More recently, Zurada et al23 presented the cases of 3 adults who developed HSP within months of diagnosis of a solid tumor or metastasis of a previously diagnosed malignancy. In their review of the world literature, the authors found that 31 cases of malignancy-associated HSP had been reported, and in most cases, the patients were male (94%; 29/31), presented with solid tumors (61%; 19/31), and developed HSP within one month of cancer diagnosis or detection of metastases (55%; 17/31).23
The occurrence of vasculitis and malignant disease in the same patient often is difficult to interpret because some patients may exhibit both diseases independently and by chance, while others may have vasculitis as a paraneoplastic syndrome.6 Currently, the principal sources of data on the association between HSP and malignancy are anecdotal case reports, which can be difficult to use to determine causality and relationship with significance.

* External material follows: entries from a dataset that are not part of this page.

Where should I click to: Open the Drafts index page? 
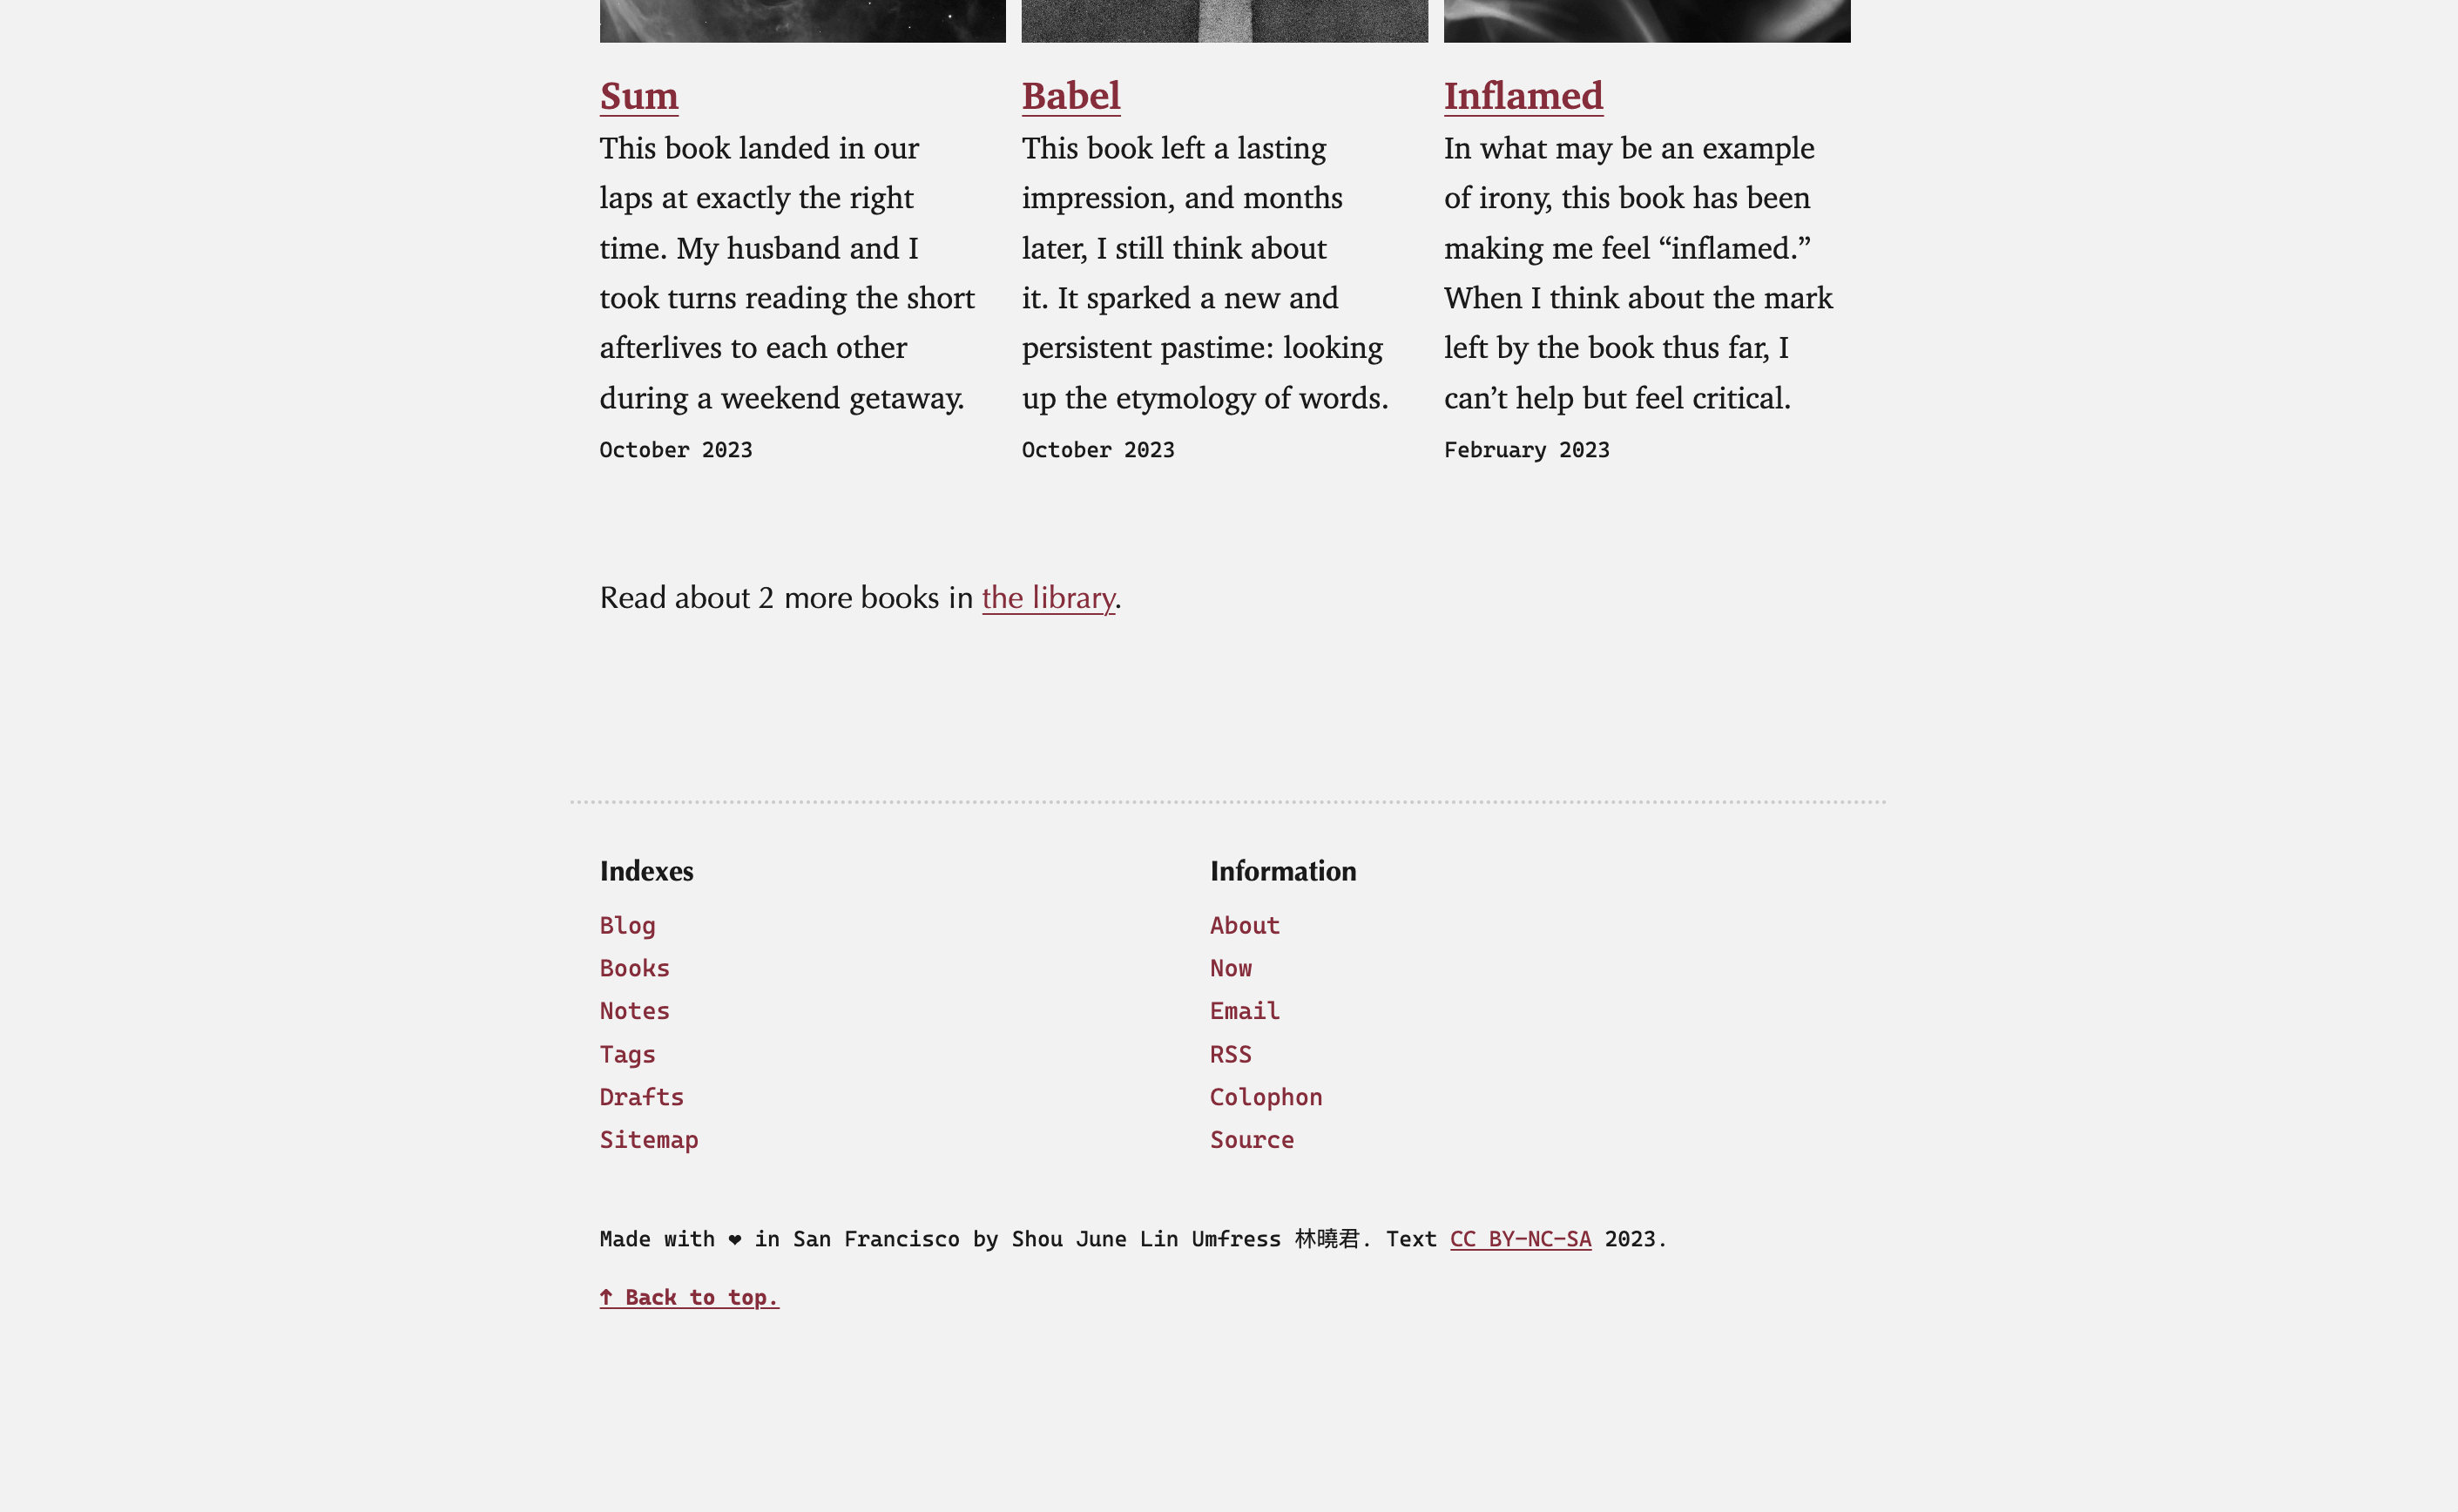(641, 1096)
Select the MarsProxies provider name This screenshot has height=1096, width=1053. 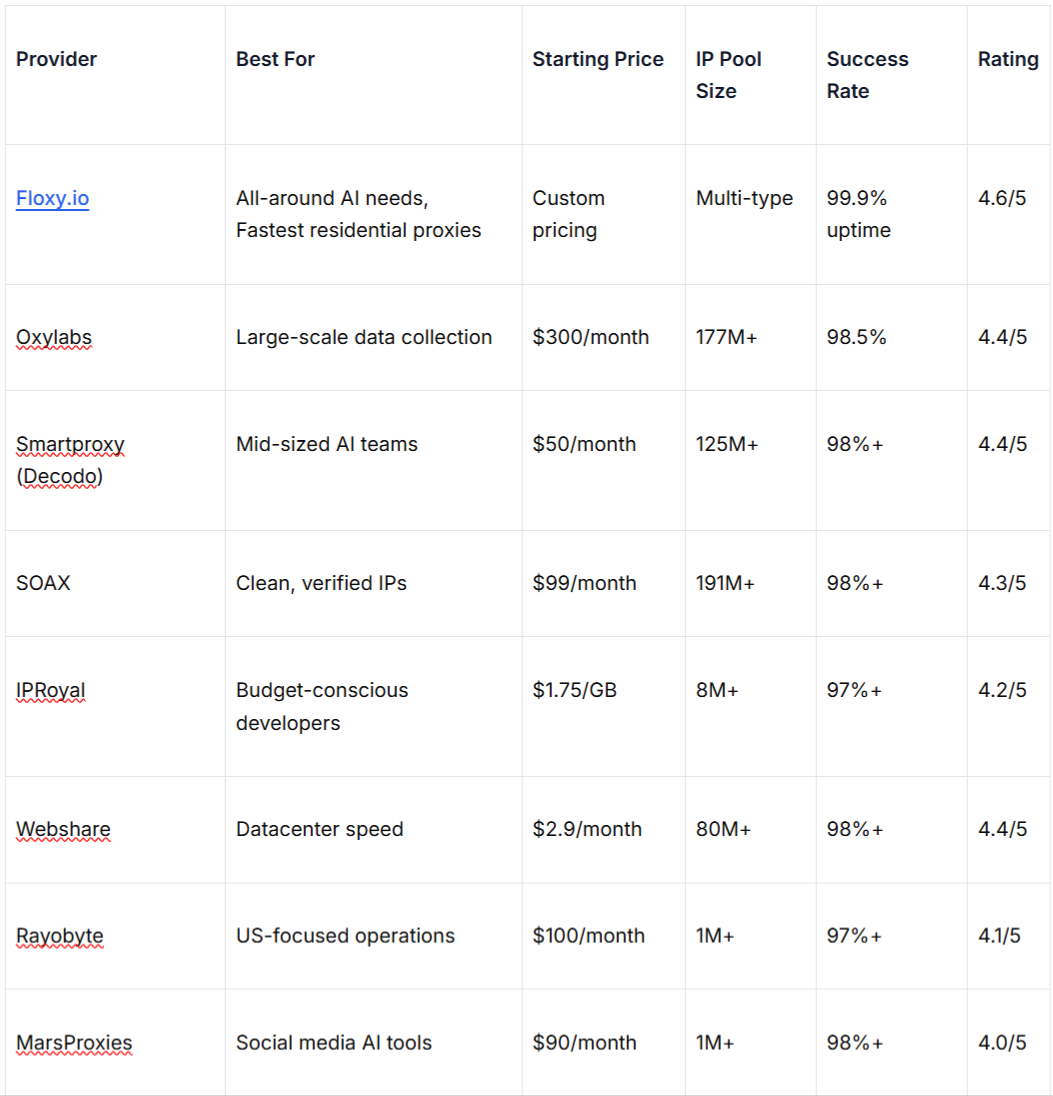pos(74,1043)
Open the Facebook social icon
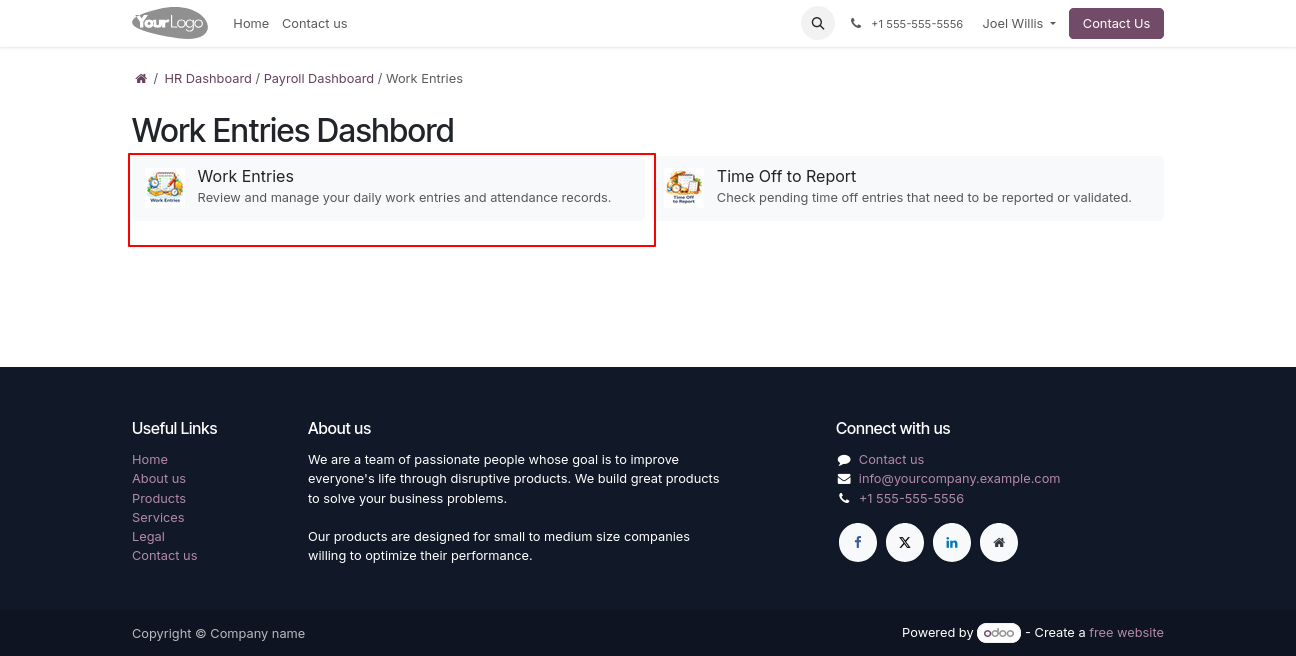This screenshot has width=1296, height=656. pyautogui.click(x=857, y=542)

However, because of the relative rarity of paraneoplastic vasculitis, large studies are difficult, making case reports and smaller literature reviews of unusual presentations valuable.8
Conclusion
In summary, we present a 57-year-old woman with a history of follicular lymphoma who developed HSP likely associated with myelodysplastic syndrome. This case is clinically significant because the patient was thought to be in remission of her hematologic disease until her skin findings prompted further evaluation. Her diagnosis of HSP was based on clinical presentation with palpable purpura and abdominal pain, and was confirmed with biopsy and immunohistochemical analyses of purpuric papules that demonstrated leukocytoclastic vasculitis and strong anti-IgA labeling in the dermal endothelial cells consistent with immunocomplex deposition. The patient was placed on a corticosteroid taper and scheduled for stem cell transplantation, with marked improvement demonstrated clinically at her most recent visit.